*** Block opens ***
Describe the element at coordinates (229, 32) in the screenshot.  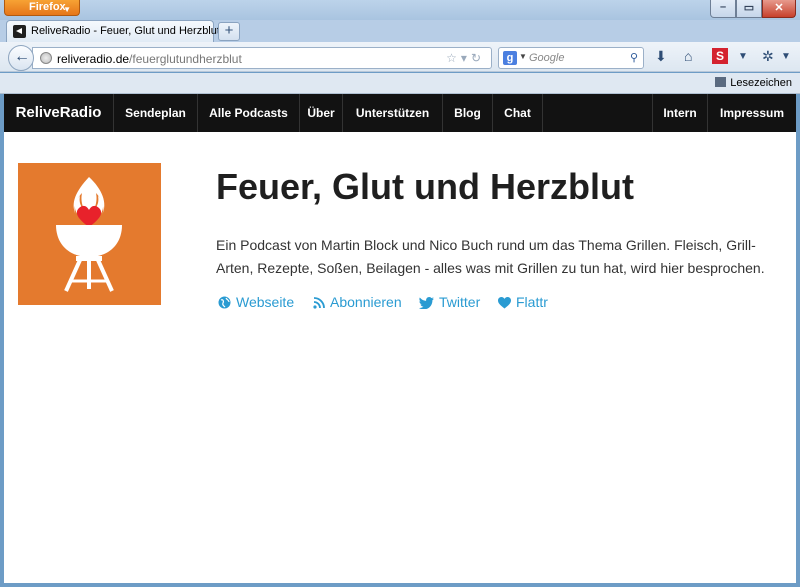
I see `new-tab-button: +` at that location.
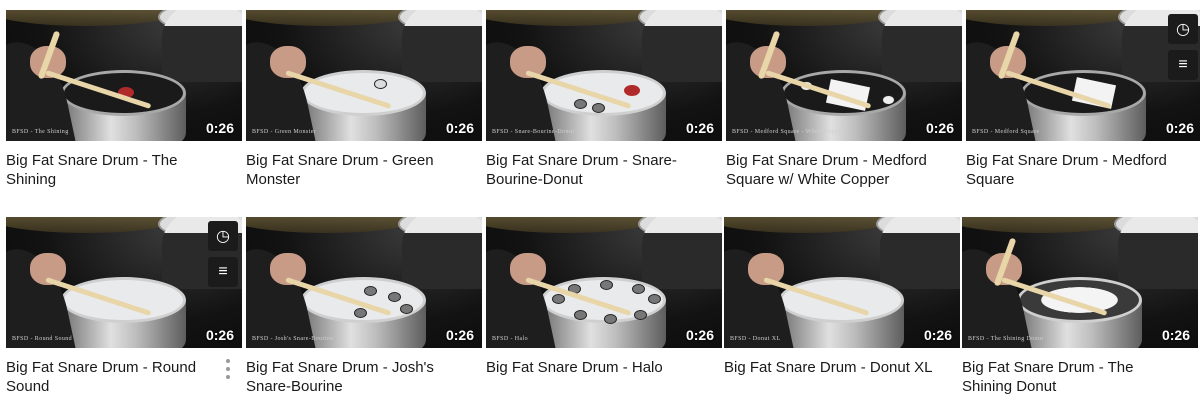  Describe the element at coordinates (604, 76) in the screenshot. I see `video-thumbnail: BFSD - Snare-Bourine-Donut 0:26` at that location.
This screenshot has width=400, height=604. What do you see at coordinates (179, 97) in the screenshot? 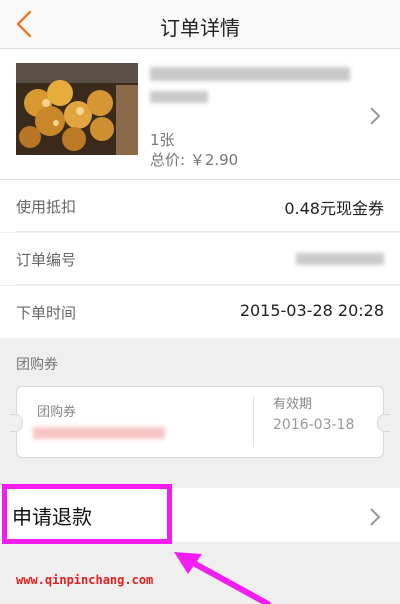
I see `product-desc-blurred` at bounding box center [179, 97].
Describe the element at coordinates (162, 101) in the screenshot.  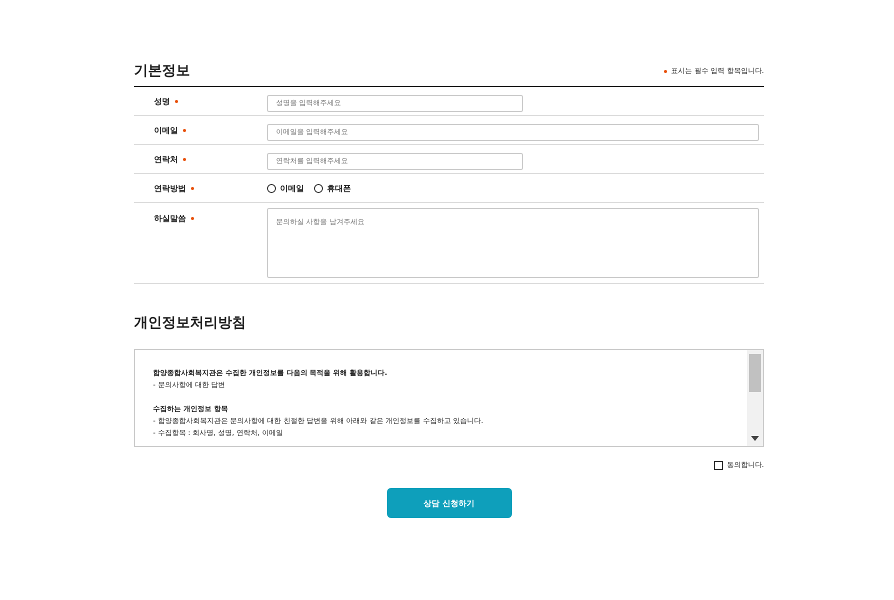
*** Block closes ***
[TASK OBJECTIVE] Rewrite all of the lines above, replacing "What do you see" with "What is shown" and keeping everything else the same. Leave the pictures out of your answer.

[RESPONSE TO THE TASK]
Describe the element at coordinates (229, 32) in the screenshot.  
I see `new-tab-button: +` at that location.
  Describe the element at coordinates (604, 76) in the screenshot. I see `video-thumbnail: BFSD - Snare-Bourine-Donut 0:26` at that location.
This screenshot has width=400, height=604. What is shown at coordinates (179, 97) in the screenshot? 
I see `product-desc-blurred` at bounding box center [179, 97].
Describe the element at coordinates (162, 101) in the screenshot.  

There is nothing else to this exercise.